Single by The Corrs

from the album Borrowed Heaven and Dreams: The Ultimate Corrs Collection
- B-side: "Pebble in the Brook"
- Released: 20 November 2006 (UK)
- Recorded: 2004
- Genre: Pop
- Length: 3:45
- Label: Warner
- Songwriter(s): The Corrs
- Producer(s): Olle Romo; Brian Rawling (remix);

The Corrs singles chronology
| "Heart Like a Wheel/Old Town" (2005) | "Goodbye" (2006) | "Bring on the Night" (2015) |

= Goodbye (The Corrs song) =

2006 single by the Corrs

"Goodbye" is a single by The Corrs, released in 2006 as the lead single from their compilation album Dreams: The Ultimate Corrs Collection. It is a remixed version of a song that originally appeared on their 2004 album Borrowed Heaven. The song was only released as a digital single, which caused frustration with fans who were willing but not able to purchase it. The bonus tracks include a demo version of "Goodbye" sung by Sharon and a new instrumental called "Pebble in the Brook".

==Track listing==
1. "Goodbye" (2006 remix) - 3:45
2. "Goodbye" (album version) - 4:08
3. "Goodbye" (demo version) - 3:38
4. "Pebble in the Brook" - 3:06

==Music video==

The Corrs in the music video for "Goodbye"
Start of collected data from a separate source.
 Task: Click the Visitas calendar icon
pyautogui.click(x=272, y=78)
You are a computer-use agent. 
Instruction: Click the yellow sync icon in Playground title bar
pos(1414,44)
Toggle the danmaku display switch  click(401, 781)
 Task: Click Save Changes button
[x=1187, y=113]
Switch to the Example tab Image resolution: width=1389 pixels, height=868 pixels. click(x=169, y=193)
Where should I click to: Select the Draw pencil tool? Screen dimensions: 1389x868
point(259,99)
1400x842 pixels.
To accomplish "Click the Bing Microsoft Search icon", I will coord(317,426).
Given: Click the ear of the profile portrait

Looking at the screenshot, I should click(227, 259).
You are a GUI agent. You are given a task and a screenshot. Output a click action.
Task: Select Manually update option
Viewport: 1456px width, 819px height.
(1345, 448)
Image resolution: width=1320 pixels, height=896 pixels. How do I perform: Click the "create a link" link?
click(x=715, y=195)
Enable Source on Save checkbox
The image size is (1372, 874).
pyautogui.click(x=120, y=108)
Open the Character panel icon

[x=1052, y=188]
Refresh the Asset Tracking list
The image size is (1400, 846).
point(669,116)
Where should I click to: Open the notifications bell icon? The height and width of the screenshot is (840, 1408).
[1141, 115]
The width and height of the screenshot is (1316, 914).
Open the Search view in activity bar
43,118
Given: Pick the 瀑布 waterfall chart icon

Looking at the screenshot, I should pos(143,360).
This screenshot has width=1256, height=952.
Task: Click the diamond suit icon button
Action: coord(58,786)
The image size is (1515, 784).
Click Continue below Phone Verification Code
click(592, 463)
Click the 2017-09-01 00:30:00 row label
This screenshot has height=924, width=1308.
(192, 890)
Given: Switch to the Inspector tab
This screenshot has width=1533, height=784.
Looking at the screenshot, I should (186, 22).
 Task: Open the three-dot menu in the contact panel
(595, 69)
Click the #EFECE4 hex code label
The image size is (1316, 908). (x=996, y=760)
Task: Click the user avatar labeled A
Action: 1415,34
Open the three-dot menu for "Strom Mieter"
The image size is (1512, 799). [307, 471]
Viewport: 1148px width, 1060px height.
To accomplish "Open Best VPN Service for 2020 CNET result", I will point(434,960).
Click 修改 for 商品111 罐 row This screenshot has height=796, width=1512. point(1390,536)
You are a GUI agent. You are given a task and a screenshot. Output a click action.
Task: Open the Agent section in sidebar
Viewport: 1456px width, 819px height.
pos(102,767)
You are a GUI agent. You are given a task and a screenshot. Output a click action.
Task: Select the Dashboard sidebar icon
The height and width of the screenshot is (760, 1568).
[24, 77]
The video for the single, similar to the "Love To Love You" and "Runaway" remix videos, features live footage, this time from the concert in Geneva, Switzerland (from the Borrowed Heaven Tour (2004)), interspersed with various clips from previous concerts (Lansdowne Road, Ischgl, London, etc.), recording sessions and behind-the-scenes snippets from the documentaries All The Way Home and The Right Time.